## Your task
Below is a listing; return it in full, exactly as it appears.
*** Opening Available data ***
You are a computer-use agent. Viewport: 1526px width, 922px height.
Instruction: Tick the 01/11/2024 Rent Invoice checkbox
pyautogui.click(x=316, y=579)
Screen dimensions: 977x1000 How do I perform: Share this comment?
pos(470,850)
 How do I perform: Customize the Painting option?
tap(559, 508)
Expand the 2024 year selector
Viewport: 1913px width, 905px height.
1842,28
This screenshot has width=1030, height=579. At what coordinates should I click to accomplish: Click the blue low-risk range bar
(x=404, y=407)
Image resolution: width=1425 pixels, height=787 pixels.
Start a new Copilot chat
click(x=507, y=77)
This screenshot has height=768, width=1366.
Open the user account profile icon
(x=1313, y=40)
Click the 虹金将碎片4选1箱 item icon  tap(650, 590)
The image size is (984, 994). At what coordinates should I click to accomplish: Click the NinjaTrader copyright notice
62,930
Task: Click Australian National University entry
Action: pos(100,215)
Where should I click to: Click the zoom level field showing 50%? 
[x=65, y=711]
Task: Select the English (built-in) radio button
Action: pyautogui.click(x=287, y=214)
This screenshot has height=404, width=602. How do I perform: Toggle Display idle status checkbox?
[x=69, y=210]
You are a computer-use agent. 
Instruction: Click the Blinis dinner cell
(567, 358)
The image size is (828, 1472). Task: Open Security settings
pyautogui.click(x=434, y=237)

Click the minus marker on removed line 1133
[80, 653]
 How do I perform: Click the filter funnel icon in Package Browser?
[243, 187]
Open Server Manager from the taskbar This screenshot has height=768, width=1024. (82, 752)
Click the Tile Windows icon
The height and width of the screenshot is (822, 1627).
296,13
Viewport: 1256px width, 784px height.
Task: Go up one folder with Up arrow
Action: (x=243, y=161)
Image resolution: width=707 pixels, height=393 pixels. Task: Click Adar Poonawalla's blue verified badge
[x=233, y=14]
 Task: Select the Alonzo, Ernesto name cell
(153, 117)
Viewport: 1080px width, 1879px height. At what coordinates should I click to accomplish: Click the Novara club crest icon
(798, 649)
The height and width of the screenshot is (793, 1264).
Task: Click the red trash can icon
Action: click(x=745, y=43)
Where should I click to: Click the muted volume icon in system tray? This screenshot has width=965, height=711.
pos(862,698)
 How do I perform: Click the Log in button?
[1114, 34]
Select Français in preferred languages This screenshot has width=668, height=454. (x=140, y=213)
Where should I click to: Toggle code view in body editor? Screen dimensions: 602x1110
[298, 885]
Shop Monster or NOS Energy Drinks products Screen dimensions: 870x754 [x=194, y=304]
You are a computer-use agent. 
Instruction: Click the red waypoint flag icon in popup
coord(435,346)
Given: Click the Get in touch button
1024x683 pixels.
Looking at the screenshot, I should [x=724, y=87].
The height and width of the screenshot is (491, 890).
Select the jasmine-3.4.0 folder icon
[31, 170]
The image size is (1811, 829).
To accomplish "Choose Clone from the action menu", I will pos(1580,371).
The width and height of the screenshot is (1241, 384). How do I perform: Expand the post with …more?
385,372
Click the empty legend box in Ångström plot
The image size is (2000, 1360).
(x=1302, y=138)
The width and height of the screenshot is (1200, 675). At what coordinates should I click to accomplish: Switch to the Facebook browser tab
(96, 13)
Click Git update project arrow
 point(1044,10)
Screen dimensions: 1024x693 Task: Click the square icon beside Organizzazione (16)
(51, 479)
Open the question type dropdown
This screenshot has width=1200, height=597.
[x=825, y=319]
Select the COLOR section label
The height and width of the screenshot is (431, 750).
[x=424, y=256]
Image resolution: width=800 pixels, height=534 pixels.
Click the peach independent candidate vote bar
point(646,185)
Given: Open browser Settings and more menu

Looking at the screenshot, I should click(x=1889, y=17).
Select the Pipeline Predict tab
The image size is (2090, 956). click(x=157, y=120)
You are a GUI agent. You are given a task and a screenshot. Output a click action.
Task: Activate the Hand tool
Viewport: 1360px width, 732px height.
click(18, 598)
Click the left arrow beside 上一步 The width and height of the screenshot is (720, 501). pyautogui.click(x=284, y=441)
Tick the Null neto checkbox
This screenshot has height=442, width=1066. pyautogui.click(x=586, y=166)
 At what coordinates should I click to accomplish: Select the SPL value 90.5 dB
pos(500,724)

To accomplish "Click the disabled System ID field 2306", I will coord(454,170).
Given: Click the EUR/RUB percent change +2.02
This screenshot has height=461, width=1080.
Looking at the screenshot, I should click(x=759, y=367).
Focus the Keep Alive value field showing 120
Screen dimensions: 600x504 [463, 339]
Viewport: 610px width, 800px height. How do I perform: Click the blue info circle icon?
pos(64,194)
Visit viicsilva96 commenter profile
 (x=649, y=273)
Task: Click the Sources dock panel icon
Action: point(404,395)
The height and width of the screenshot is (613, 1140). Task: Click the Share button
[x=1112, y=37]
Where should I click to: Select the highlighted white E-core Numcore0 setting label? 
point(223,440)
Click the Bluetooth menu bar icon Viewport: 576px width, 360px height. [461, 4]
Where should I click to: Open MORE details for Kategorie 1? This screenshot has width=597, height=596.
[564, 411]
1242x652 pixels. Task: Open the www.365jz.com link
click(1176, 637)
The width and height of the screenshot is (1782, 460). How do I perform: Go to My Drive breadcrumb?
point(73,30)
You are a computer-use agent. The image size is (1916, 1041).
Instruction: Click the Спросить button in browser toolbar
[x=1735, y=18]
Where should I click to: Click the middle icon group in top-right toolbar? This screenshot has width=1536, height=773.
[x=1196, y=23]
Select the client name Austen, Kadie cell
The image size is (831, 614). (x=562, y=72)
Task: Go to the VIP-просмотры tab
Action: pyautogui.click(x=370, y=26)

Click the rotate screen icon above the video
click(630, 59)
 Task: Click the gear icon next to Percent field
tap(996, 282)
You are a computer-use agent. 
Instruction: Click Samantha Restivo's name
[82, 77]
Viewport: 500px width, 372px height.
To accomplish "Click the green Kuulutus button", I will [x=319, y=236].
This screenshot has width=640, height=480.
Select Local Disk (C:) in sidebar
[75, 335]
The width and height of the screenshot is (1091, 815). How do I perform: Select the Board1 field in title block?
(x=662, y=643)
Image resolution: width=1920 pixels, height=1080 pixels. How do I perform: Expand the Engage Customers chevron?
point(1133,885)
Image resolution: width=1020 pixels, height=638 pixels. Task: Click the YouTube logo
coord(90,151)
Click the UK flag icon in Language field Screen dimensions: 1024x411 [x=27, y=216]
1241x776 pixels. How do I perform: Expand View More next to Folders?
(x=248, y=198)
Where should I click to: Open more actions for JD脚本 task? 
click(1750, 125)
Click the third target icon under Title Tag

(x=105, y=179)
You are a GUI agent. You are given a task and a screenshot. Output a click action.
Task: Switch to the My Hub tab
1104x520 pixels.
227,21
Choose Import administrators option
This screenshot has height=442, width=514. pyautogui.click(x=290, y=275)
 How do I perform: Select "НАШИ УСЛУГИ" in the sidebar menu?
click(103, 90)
*** Closing Available data ***
## Reply
You are a computer-use agent. Viewport: 1526px width, 922px height.
Instruction: Tick the 01/11/2024 Rent Invoice checkbox
pyautogui.click(x=316, y=579)
Screen dimensions: 977x1000 How do I perform: Share this comment?
pos(470,850)
 How do I perform: Customize the Painting option?
tap(559, 508)
Expand the 2024 year selector
Viewport: 1913px width, 905px height.
1842,28
This screenshot has width=1030, height=579. At what coordinates should I click to accomplish: Click the blue low-risk range bar
(x=404, y=407)
Image resolution: width=1425 pixels, height=787 pixels.
Start a new Copilot chat
click(x=507, y=77)
This screenshot has height=768, width=1366.
Open the user account profile icon
(x=1313, y=40)
Click the 虹金将碎片4选1箱 item icon  tap(650, 590)
The image size is (984, 994). At what coordinates should I click to accomplish: Click the NinjaTrader copyright notice
62,930
Task: Click Australian National University entry
Action: pos(100,215)
Where should I click to: Click the zoom level field showing 50%? 
[x=65, y=711]
Task: Select the English (built-in) radio button
Action: pyautogui.click(x=287, y=214)
This screenshot has height=404, width=602. How do I perform: Toggle Display idle status checkbox?
[x=69, y=210]
You are a computer-use agent. 
Instruction: Click the Blinis dinner cell
(567, 358)
The image size is (828, 1472). Task: Open Security settings
pyautogui.click(x=434, y=237)

Click the minus marker on removed line 1133
[80, 653]
 How do I perform: Click the filter funnel icon in Package Browser?
[243, 187]
Open Server Manager from the taskbar This screenshot has height=768, width=1024. (82, 752)
Click the Tile Windows icon
The height and width of the screenshot is (822, 1627).
296,13
Viewport: 1256px width, 784px height.
Task: Go up one folder with Up arrow
Action: (x=243, y=161)
Image resolution: width=707 pixels, height=393 pixels. Task: Click Adar Poonawalla's blue verified badge
[x=233, y=14]
 Task: Select the Alonzo, Ernesto name cell
(153, 117)
Viewport: 1080px width, 1879px height. At what coordinates should I click to accomplish: Click the Novara club crest icon
(798, 649)
The height and width of the screenshot is (793, 1264).
Task: Click the red trash can icon
Action: click(x=745, y=43)
Where should I click to: Click the muted volume icon in system tray? This screenshot has width=965, height=711.
pos(862,698)
 How do I perform: Click the Log in button?
[1114, 34]
Select Français in preferred languages This screenshot has width=668, height=454. (x=140, y=213)
Where should I click to: Toggle code view in body editor? Screen dimensions: 602x1110
[298, 885]
Shop Monster or NOS Energy Drinks products Screen dimensions: 870x754 [x=194, y=304]
You are a computer-use agent. 
Instruction: Click the red waypoint flag icon in popup
coord(435,346)
Given: Click the Get in touch button
1024x683 pixels.
Looking at the screenshot, I should [x=724, y=87].
The height and width of the screenshot is (491, 890).
Select the jasmine-3.4.0 folder icon
[31, 170]
The image size is (1811, 829).
To accomplish "Choose Clone from the action menu", I will pos(1580,371).
The width and height of the screenshot is (1241, 384). How do I perform: Expand the post with …more?
385,372
Click the empty legend box in Ångström plot
The image size is (2000, 1360).
(x=1302, y=138)
The width and height of the screenshot is (1200, 675). At what coordinates should I click to accomplish: Switch to the Facebook browser tab
(96, 13)
Click Git update project arrow
 point(1044,10)
Screen dimensions: 1024x693 Task: Click the square icon beside Organizzazione (16)
(51, 479)
Open the question type dropdown
This screenshot has width=1200, height=597.
[x=825, y=319]
Select the COLOR section label
The height and width of the screenshot is (431, 750).
[x=424, y=256]
Image resolution: width=800 pixels, height=534 pixels.
Click the peach independent candidate vote bar
point(646,185)
Given: Open browser Settings and more menu

Looking at the screenshot, I should click(x=1889, y=17).
Select the Pipeline Predict tab
The image size is (2090, 956). click(x=157, y=120)
You are a GUI agent. You are given a task and a screenshot. Output a click action.
Task: Activate the Hand tool
Viewport: 1360px width, 732px height.
click(18, 598)
Click the left arrow beside 上一步 The width and height of the screenshot is (720, 501). pyautogui.click(x=284, y=441)
Tick the Null neto checkbox
This screenshot has height=442, width=1066. pyautogui.click(x=586, y=166)
 At what coordinates should I click to accomplish: Select the SPL value 90.5 dB
pos(500,724)

To accomplish "Click the disabled System ID field 2306", I will coord(454,170).
Given: Click the EUR/RUB percent change +2.02
This screenshot has height=461, width=1080.
Looking at the screenshot, I should click(x=759, y=367).
Focus the Keep Alive value field showing 120
Screen dimensions: 600x504 [463, 339]
Viewport: 610px width, 800px height. How do I perform: Click the blue info circle icon?
pos(64,194)
Visit viicsilva96 commenter profile
 (x=649, y=273)
Task: Click the Sources dock panel icon
Action: point(404,395)
The height and width of the screenshot is (613, 1140). Task: Click the Share button
[x=1112, y=37]
Where should I click to: Select the highlighted white E-core Numcore0 setting label? 
point(223,440)
Click the Bluetooth menu bar icon Viewport: 576px width, 360px height. [461, 4]
Where should I click to: Open MORE details for Kategorie 1? This screenshot has width=597, height=596.
[564, 411]
1242x652 pixels. Task: Open the www.365jz.com link
click(1176, 637)
The width and height of the screenshot is (1782, 460). How do I perform: Go to My Drive breadcrumb?
point(73,30)
You are a computer-use agent. The image size is (1916, 1041).
Instruction: Click the Спросить button in browser toolbar
[x=1735, y=18]
Where should I click to: Click the middle icon group in top-right toolbar? This screenshot has width=1536, height=773.
[x=1196, y=23]
Select the client name Austen, Kadie cell
The image size is (831, 614). (x=562, y=72)
Task: Go to the VIP-просмотры tab
Action: pyautogui.click(x=370, y=26)

Click the rotate screen icon above the video
click(630, 59)
 Task: Click the gear icon next to Percent field
tap(996, 282)
You are a computer-use agent. 
Instruction: Click Samantha Restivo's name
[82, 77]
Viewport: 500px width, 372px height.
To accomplish "Click the green Kuulutus button", I will [x=319, y=236].
This screenshot has width=640, height=480.
Select Local Disk (C:) in sidebar
[75, 335]
The width and height of the screenshot is (1091, 815). How do I perform: Select the Board1 field in title block?
(x=662, y=643)
Image resolution: width=1920 pixels, height=1080 pixels. How do I perform: Expand the Engage Customers chevron?
point(1133,885)
Image resolution: width=1020 pixels, height=638 pixels. Task: Click the YouTube logo
coord(90,151)
Click the UK flag icon in Language field Screen dimensions: 1024x411 [x=27, y=216]
1241x776 pixels. How do I perform: Expand View More next to Folders?
(x=248, y=198)
Where should I click to: Open more actions for JD脚本 task? 
click(1750, 125)
Click the third target icon under Title Tag

(x=105, y=179)
You are a GUI agent. You are given a task and a screenshot. Output a click action.
Task: Switch to the My Hub tab
1104x520 pixels.
227,21
Choose Import administrators option
This screenshot has height=442, width=514. pyautogui.click(x=290, y=275)
 How do I perform: Select "НАШИ УСЛУГИ" in the sidebar menu?
click(103, 90)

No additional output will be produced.